Controlling predators over 800,000 hectares, or just over 10% of public conservation land
Good news that DOC will be funded an extra $20.7 million this year to battle the predator boom that is expected this Autumn in response to a massive forest seeding. DOC will now be able to control predators over 800,000 ha, just over 10% of public conservation land.
Wildlife over 90% of public conservation land will be left to the mercy of thousands of rats and stoats. Saving wildlife from extinction and building healthy populations of our threatened wildlife including kiwis, rock wrens, bats, parakeets, snails, kaka, kea, and blue duck requires more and consistent funding, not just adhoc responses to forest masts.
We know that the birds and bats bred exceptionally well in response to the large scale 1080 drops during the 2014/15 Battle for the Birds.

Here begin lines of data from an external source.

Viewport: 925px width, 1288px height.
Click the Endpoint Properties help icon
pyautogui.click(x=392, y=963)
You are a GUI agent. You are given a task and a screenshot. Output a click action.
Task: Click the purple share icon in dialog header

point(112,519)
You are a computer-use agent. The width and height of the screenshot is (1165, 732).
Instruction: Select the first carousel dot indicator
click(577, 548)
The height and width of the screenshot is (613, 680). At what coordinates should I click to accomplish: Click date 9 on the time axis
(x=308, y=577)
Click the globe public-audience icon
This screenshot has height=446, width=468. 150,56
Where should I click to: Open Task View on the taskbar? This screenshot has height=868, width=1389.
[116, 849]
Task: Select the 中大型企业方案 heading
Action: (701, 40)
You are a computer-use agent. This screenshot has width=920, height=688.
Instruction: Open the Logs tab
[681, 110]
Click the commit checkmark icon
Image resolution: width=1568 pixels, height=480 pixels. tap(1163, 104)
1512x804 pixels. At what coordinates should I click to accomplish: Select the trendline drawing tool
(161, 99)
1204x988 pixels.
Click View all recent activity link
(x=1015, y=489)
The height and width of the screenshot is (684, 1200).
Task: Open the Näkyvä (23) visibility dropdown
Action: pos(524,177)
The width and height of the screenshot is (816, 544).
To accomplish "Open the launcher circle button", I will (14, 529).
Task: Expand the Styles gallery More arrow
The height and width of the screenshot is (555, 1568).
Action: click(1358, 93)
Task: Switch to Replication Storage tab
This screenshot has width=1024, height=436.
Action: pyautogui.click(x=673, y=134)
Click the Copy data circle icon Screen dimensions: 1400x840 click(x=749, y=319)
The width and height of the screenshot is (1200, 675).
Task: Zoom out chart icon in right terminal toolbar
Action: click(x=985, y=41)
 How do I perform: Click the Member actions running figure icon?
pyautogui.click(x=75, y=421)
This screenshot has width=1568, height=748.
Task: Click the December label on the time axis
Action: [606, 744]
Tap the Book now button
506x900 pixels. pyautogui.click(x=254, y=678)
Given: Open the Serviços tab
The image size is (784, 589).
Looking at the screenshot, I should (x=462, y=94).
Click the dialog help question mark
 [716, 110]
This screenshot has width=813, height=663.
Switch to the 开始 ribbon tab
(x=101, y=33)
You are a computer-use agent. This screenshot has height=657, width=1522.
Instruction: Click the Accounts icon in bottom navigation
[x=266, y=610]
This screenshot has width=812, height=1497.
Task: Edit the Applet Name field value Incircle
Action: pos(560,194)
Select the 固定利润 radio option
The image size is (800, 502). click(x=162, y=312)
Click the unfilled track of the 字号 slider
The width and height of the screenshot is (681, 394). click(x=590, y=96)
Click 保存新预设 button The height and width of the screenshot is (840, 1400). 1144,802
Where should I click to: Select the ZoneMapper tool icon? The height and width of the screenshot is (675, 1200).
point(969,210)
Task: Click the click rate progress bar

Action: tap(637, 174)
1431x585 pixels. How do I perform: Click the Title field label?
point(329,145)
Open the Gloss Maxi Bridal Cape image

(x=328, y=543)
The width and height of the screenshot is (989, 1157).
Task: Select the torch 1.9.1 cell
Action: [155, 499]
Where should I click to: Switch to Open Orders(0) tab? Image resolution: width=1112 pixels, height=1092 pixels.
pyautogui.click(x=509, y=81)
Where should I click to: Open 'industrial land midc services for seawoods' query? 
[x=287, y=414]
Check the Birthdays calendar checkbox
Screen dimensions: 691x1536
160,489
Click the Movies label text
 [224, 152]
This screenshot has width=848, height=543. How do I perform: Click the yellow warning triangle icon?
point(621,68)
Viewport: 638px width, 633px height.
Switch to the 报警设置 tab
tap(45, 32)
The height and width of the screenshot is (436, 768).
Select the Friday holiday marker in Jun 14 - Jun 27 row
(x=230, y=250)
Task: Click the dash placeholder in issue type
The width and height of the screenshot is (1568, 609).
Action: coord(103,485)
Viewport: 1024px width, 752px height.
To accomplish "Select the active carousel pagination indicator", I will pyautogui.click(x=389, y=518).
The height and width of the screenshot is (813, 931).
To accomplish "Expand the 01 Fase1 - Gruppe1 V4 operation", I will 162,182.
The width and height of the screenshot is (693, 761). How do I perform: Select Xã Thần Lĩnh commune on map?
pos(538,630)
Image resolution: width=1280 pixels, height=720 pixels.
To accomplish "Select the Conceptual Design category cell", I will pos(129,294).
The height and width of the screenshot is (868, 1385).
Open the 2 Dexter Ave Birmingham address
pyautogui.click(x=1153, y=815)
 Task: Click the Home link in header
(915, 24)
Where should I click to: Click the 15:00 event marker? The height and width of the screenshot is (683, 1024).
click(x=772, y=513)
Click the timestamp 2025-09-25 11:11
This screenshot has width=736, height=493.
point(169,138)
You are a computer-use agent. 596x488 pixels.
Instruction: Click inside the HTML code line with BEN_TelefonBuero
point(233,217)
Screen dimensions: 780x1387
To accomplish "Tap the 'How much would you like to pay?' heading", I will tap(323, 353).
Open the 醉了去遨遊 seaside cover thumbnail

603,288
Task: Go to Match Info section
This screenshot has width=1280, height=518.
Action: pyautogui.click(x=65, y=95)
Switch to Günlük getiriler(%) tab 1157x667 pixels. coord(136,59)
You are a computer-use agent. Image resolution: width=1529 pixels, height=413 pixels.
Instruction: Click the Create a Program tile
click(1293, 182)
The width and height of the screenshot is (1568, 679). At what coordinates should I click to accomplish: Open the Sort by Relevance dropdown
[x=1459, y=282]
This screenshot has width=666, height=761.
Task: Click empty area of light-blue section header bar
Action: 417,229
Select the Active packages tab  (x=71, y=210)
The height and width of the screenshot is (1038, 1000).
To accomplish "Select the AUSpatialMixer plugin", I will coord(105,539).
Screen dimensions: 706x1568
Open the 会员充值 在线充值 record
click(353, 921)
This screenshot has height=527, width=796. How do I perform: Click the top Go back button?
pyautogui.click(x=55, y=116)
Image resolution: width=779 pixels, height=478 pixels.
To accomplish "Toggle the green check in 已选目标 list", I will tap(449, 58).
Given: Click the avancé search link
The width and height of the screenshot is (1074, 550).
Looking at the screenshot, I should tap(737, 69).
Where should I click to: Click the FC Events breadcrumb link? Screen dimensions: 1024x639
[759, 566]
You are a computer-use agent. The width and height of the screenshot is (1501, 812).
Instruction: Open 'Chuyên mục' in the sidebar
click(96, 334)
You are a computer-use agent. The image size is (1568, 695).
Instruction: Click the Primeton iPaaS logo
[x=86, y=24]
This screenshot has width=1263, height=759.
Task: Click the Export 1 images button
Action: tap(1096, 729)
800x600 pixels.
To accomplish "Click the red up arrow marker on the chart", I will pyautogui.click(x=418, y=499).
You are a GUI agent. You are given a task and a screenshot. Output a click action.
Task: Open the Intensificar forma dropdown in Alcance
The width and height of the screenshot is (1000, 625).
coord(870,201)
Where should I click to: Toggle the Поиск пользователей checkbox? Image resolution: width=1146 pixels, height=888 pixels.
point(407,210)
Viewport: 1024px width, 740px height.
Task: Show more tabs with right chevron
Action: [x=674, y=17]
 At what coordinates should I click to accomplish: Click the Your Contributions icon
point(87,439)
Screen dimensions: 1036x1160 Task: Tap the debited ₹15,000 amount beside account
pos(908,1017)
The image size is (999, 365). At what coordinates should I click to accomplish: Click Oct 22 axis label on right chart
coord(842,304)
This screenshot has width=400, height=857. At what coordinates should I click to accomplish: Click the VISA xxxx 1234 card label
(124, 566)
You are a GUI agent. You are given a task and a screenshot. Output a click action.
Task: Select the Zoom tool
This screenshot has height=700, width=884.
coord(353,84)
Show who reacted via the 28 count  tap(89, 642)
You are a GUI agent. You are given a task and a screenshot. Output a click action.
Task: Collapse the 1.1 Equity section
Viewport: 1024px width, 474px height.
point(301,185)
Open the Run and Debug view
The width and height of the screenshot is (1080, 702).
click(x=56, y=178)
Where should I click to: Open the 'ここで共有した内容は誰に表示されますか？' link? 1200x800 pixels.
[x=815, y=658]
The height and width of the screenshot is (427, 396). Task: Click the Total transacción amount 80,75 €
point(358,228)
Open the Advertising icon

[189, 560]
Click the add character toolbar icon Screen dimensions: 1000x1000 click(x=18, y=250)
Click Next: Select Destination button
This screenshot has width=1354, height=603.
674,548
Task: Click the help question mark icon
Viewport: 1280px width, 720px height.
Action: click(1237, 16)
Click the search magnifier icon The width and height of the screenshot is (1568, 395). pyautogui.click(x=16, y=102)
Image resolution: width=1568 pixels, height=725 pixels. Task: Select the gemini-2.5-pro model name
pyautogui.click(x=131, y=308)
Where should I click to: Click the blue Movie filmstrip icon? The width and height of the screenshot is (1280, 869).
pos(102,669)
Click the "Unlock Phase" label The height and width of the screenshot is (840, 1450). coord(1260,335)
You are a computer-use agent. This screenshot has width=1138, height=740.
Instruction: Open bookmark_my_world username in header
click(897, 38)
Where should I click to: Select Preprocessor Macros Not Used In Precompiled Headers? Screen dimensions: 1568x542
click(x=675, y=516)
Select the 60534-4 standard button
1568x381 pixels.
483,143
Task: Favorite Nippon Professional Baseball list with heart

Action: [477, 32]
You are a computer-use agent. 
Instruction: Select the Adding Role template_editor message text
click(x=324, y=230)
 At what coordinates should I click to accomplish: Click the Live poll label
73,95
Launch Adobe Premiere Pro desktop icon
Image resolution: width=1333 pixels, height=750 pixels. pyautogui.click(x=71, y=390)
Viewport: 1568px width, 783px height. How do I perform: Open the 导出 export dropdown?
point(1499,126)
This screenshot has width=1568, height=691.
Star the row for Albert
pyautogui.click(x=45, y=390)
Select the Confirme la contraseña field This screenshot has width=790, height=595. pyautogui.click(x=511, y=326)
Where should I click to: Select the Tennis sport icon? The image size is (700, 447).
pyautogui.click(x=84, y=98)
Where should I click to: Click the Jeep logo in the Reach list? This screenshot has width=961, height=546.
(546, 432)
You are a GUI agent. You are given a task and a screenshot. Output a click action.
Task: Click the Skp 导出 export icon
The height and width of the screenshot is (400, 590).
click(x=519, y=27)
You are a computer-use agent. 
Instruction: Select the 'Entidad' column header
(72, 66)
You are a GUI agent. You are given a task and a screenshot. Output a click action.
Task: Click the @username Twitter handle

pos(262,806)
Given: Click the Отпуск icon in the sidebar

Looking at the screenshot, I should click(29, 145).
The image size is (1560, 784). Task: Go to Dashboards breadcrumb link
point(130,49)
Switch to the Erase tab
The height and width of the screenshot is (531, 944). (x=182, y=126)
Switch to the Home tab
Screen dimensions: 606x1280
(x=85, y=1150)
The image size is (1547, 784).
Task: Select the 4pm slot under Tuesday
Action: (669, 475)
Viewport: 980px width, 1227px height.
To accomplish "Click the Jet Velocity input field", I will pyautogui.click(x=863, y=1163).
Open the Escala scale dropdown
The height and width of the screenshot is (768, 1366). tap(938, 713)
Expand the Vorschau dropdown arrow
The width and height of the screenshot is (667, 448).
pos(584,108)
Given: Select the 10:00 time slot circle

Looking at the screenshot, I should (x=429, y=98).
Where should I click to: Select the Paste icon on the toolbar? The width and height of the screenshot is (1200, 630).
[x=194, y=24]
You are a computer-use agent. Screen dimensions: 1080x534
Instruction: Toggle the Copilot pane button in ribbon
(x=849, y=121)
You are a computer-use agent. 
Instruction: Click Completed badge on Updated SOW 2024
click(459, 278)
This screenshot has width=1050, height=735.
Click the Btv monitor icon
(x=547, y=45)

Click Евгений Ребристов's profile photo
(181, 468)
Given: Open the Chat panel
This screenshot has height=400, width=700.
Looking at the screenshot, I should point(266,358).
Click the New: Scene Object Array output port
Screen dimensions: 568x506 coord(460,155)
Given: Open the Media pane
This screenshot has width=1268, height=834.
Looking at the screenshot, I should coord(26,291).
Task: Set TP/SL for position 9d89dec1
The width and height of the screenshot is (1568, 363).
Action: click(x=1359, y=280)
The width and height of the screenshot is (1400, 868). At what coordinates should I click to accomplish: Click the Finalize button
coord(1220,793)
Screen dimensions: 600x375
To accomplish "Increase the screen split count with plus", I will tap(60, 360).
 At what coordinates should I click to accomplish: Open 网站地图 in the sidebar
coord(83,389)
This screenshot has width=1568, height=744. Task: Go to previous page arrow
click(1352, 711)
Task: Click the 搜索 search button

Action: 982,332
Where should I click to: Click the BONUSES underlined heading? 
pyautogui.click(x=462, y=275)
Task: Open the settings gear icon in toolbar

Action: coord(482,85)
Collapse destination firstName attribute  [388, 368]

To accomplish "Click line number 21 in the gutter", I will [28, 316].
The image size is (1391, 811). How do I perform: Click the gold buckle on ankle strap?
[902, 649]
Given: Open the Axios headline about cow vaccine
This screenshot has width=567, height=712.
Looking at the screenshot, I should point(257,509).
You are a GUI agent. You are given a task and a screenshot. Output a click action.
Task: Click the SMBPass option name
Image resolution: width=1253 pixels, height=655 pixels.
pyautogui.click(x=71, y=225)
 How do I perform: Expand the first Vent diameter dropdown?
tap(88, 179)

Mohua nesting success in the Dart Forest (in the South Island near Queenstown) went from around 50-90% in response to the 1080 drops. Kaka, bats and morepork were monitored through the 2014/15 drops and none were found to have died from 1080. Rock wren may have succumbed to some 1080 baits, during a snow storm, but their nesting success was 80% in the area treated, compared to 20% in the non treated area. Rock wren are vulnerable to both stoats and rats, and in Fiordland they are being lost from whole valleys.